── Extract provided

Astronauts Tell All About Their One Year on “Mars”
Exploring the surface of Mars—er, Hawaii. Christiane Heinicke / HI-SEAS

For regular folk, spending 366 days in an 1,200-square-foot bubble might, at times, get boring. But remember, these are astronauts we’re talking about. “Boredom is a luxury that overachievers can rarely afford. We worked ourselves nearly to the breaking point. … Sleep was at a premium. Overexertion was a problem, never boredom,” says Gifford. Heinicke even managed to play the harmonica and learn French during her scraps of free time.*

Neveretheless, the crew did make time for R&R. They organized a weekly board game night, and a movie night to keep up with episodes of Doctor Who (boy, the inside of the Tardis must have seemed enviable). Turning freeze-dried astronaut food like powdered sour cream and dehydrated carrots into somewhat-edible pizzas, lasagna, tacos, crepes and even tiramisu became a communal social event. 

Crew members found privacy wherever they could. “We all had private bunks. There were several out-of-the-way places. And, if you really needed space, you could always put on a suit and go find some,” says Gifford. But for the most part, it was an exercise in getting along. “In a way, we were never alone, but isolated together,” she says.

The crew also went on 145 extravehicular activities (EVAs), which basically means “walks outside the dome.”* These required them to don spacesuits as if they were on the surface of Mars. This was not as glamorous as it sounds. “It would get pretty warm inside the suits, especially on sunny days,” Heinicke says. “Imagine seeing everything around you through an old window with some scratches on it. Everything you touch feels like the inside of your gloves. While you walk, a fan, your only source of fresh air, is constantly blowing next to your ear. Apart from the fan, you only hear your crewmates over a radio. You never hear your own footsteps. One of the first things I noticed coming out after the end of the simulation was the sound of dry rocks crunching under my feet.”

────
── Given material

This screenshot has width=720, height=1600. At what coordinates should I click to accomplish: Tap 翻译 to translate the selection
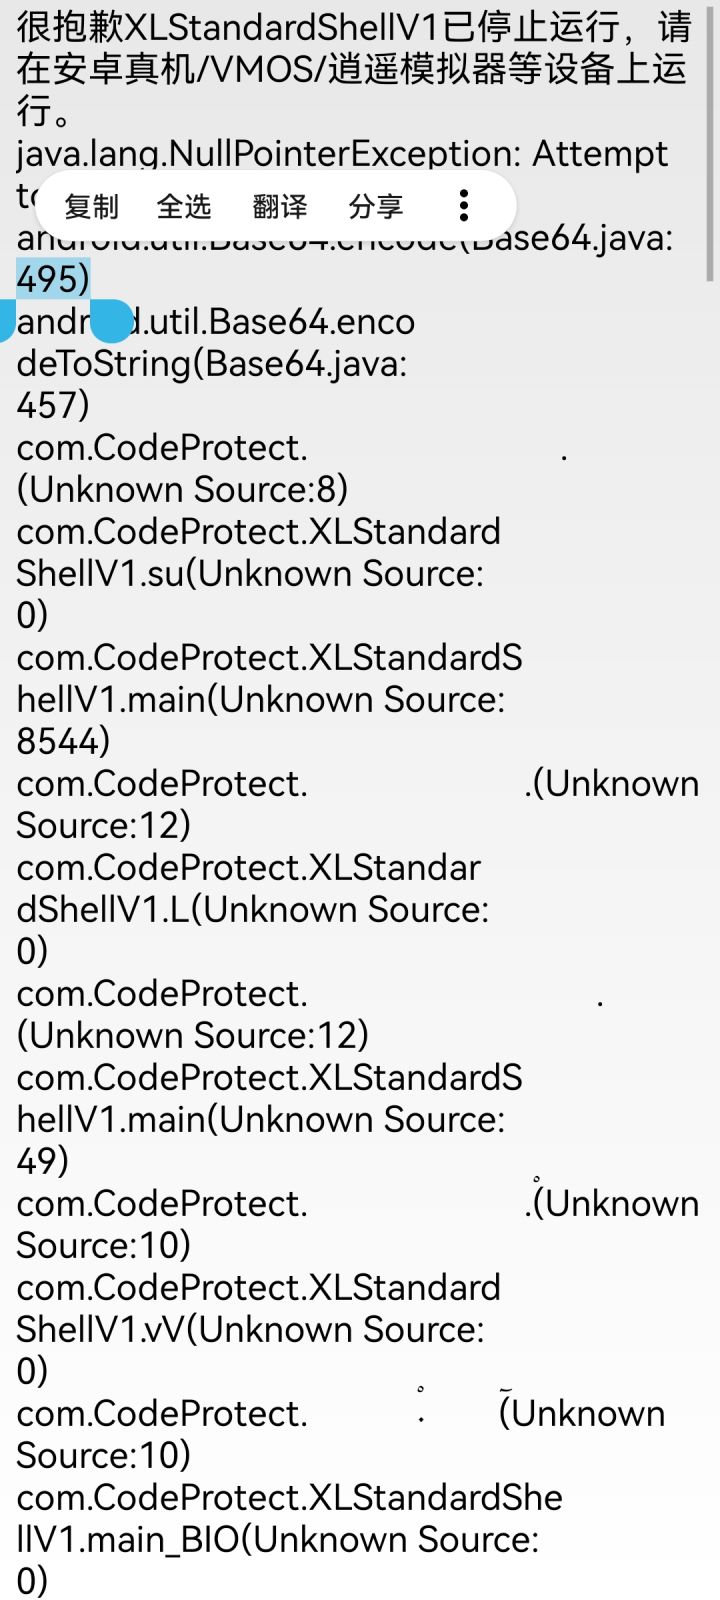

────

→ **Work to be completed**
After the text and the data, reproduce the passage from the Mars simulation article between "Neveretheless, the crew" and "communal social event.", inclusive, copying it word for word.

→ **Response to this exercise**
Neveretheless, the crew did make time for R&R. They organized a weekly board game night, and a movie night to keep up with episodes of Doctor Who (boy, the inside of the Tardis must have seemed enviable). Turning freeze-dried astronaut food like powdered sour cream and dehydrated carrots into somewhat-edible pizzas, lasagna, tacos, crepes and even tiramisu became a communal social event.